Neutrophils produce microbicidal oxidants to destroy the invading pathogens using nicotinamide adenine dinucleotide phosphate (NADPH) oxidase, a membrane-associated enzyme complex that generates superoxide anion (O 2 −). Upon stimulation, the cytosolic components of NADPH oxidase, p47 phox and p67 phox and the small GTPase Rac move to phagosomal and plasma membranes where they become associated with the membrane components of NADPH oxidase, gp91 phox and p22 phox and express enzyme activity. We previously showed that taurine chloramine (Tau-Cl) inhibits O 2 − production in mouse peritoneal neutrophils (Kim, 1996). In the present study, we investigated the mechanisms underlying Tau-Cl-derived inhibition on O 2 − production using a human myeloid leukemia cell line, PLB-985 cell, which has been differentiated into neutrophil-like cell. Tau-Cl inhibited the phorbol myristate acetate (PMA)-elicited O 2 − production as previously observed in murine peritoneal neutrophils.
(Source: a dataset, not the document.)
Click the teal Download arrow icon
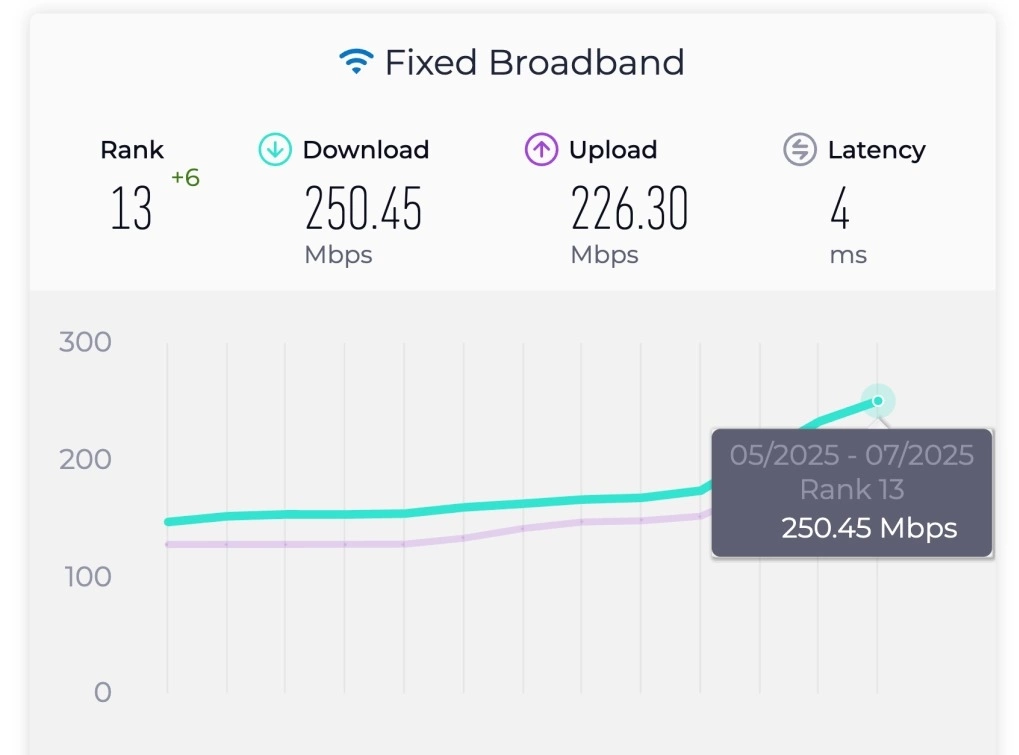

Translocation of p47 phox , p67 phox and Rac was increased in response to PMA, and Tau-Cl inhibited the PMA-stimulated translocation of p47 phox and p67 phox to plasma membrane without affecting the translocation of Rac. In addition, Tau-Cl inhibited the PMA-derived phosphorylation of p47 phox , a requirement for the translocation of cytosolic NADPH oxidase component to the plasma membrane. These results suggest that Tau-Cl inhibits PMA-elicited O 2 − production in PLB-985 granulocytes by inhibiting phosphorylation of p47 phox and translocation of p47 phox and p67 phox , eventually blocking the assembly of NADPH oxidase complex.